Olhos que condenam

Minha relação com o transporte público já foi profissional.  Meu primeiro emprego foi de jovem aprendiz em uma empresa de ônibus. Eu olhava as câmeras dos veículos e fazia relatórios de situações incomuns que aconteciam durante as viagens para passar aos setores responsáveis por fiscalizar esses casos.

Os motoristas odiavam a mim e aos outros garotos que faziam a função. Vi muitas coisas bizarras nos poucos meses que trabalhei com isso.

Uma vez, um motorista parou o ônibus no meio da rua, falou com os passageiros que estava passando mal (fizemos leitura labial, pois as câmeras não captavam áudio) e começou a defecar dentro do veículo.
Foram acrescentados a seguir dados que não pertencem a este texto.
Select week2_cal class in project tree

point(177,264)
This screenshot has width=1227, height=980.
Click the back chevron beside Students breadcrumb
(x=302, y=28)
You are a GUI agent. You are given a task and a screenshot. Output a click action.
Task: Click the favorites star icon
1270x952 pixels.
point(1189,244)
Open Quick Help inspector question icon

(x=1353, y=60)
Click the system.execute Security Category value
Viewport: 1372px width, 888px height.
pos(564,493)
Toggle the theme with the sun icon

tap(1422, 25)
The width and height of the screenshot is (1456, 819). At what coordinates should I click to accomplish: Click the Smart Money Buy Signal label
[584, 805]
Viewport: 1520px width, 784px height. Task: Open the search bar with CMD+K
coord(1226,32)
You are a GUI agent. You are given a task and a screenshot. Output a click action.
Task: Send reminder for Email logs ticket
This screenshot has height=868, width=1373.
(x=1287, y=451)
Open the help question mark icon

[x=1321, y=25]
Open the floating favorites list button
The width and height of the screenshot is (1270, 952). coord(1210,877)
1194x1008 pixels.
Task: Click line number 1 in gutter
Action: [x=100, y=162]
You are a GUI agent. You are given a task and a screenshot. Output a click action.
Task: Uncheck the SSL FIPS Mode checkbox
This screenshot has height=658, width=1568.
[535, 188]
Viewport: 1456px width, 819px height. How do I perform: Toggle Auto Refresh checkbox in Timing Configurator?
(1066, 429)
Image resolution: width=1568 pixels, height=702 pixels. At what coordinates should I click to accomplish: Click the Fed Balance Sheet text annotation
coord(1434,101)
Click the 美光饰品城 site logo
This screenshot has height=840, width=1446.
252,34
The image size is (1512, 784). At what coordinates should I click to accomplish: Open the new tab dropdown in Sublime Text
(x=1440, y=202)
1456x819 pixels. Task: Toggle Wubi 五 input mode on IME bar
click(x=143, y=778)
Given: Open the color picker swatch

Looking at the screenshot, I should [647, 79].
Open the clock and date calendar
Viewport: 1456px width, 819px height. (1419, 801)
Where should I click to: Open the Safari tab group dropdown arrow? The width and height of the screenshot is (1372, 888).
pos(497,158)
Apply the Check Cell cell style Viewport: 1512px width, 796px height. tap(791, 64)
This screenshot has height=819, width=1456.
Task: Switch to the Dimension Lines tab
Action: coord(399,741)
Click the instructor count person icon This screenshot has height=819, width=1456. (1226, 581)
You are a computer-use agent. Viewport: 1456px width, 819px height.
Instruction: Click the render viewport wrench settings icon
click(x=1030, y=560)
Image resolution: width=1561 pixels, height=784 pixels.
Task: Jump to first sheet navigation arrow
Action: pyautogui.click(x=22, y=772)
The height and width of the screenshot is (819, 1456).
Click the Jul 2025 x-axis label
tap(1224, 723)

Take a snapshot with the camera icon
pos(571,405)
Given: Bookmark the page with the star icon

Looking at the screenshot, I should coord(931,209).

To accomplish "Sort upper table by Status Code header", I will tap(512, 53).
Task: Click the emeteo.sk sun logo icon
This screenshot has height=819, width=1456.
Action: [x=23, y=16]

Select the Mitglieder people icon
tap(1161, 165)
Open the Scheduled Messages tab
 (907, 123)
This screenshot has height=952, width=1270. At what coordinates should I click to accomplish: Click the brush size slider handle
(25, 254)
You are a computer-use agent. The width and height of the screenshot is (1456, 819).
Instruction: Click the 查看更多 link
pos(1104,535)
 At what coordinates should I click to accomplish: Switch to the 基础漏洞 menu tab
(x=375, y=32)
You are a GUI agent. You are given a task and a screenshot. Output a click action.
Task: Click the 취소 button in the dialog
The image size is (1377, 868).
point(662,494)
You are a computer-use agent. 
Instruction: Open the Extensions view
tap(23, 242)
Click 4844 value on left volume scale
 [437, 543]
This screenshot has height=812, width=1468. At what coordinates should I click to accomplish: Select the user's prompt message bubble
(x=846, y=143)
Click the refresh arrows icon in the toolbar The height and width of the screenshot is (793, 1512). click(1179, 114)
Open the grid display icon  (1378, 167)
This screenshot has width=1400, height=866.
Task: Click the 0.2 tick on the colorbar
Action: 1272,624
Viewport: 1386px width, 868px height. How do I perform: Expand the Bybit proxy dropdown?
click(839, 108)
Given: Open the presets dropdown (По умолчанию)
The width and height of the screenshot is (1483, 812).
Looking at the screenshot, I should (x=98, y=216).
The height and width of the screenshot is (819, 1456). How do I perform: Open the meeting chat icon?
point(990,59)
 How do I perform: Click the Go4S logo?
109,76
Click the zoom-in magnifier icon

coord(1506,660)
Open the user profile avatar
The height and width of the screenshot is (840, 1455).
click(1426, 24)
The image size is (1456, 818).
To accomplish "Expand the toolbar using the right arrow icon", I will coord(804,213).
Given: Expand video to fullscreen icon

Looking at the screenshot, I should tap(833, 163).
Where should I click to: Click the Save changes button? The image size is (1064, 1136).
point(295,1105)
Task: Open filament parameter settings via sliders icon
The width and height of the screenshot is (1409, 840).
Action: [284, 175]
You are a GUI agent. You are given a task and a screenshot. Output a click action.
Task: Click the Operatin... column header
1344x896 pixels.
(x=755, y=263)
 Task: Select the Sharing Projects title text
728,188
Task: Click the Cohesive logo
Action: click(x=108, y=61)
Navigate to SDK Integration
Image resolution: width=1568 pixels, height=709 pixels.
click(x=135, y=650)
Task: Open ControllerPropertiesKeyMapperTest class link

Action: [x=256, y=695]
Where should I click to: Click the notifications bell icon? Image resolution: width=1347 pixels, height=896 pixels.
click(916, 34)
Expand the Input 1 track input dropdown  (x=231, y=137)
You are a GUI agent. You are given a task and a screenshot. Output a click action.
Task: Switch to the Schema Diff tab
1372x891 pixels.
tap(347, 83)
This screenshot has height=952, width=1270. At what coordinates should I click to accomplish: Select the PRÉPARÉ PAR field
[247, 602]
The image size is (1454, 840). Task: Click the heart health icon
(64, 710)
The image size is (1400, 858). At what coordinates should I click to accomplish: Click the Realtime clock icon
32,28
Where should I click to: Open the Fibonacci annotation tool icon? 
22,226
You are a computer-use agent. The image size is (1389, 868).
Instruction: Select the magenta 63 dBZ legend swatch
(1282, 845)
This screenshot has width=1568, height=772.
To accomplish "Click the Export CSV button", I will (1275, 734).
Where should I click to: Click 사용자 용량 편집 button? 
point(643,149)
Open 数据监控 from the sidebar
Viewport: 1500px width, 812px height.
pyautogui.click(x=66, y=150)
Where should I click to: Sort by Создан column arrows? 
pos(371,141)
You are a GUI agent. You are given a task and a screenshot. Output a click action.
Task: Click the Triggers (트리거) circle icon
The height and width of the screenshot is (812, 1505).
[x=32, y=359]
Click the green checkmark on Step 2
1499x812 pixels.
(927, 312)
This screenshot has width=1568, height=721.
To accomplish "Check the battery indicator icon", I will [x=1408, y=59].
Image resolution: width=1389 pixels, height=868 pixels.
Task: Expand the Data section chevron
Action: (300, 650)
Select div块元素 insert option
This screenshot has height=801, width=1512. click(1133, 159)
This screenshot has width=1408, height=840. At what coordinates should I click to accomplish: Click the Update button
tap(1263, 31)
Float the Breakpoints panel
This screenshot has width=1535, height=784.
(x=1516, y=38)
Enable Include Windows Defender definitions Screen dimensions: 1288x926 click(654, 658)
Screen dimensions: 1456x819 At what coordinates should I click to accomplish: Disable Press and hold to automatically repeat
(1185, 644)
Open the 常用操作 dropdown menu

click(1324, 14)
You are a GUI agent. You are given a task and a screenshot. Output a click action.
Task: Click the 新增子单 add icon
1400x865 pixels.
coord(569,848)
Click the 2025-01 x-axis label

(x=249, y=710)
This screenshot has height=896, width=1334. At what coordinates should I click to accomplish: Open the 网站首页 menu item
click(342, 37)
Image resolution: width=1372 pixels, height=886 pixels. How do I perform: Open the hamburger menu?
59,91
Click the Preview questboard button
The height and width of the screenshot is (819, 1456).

Posteriormente, ele alegou à empresa que estava com problemas no estômago.

Em uma manhã, estávamos assistindo aos vídeos da noite anterior quando o sono da molecada passou. Um casal estava se beijando aceleradamente na parte de trás do vazio coletivo. O romance já estava na quinta marcha.

Velocidade cinco.

Foi quando a moça colocou o câmbio do rapaz para fora da calça. Ele parecia não acreditar, mas não impediu. Ela fez sexo oral ali mesmo, na hora, na boa. Depois disso, todos os jovens que estavam em outros setores da empresa pediram transferência para o setor das câmeras.

Certa tarde, o chefe do setor nos pediu para olharmos, com atenção, um determinado ônibus. Este veículo estava voltando, todos os dias, para a garagem com menos dinheiro no caixa do que constava na roleta.

Olhamos. Nos primeiros minutos de vídeo, apareceu o motorista, na cara dura, colocando uma espécie de fita isolante nas câmeras, para dificultar a visão. O superior viu. O motorista foi demitido e jurou que iria pegar “os garotos das câmeras” na porrada. Ainda bem que sai da empresa.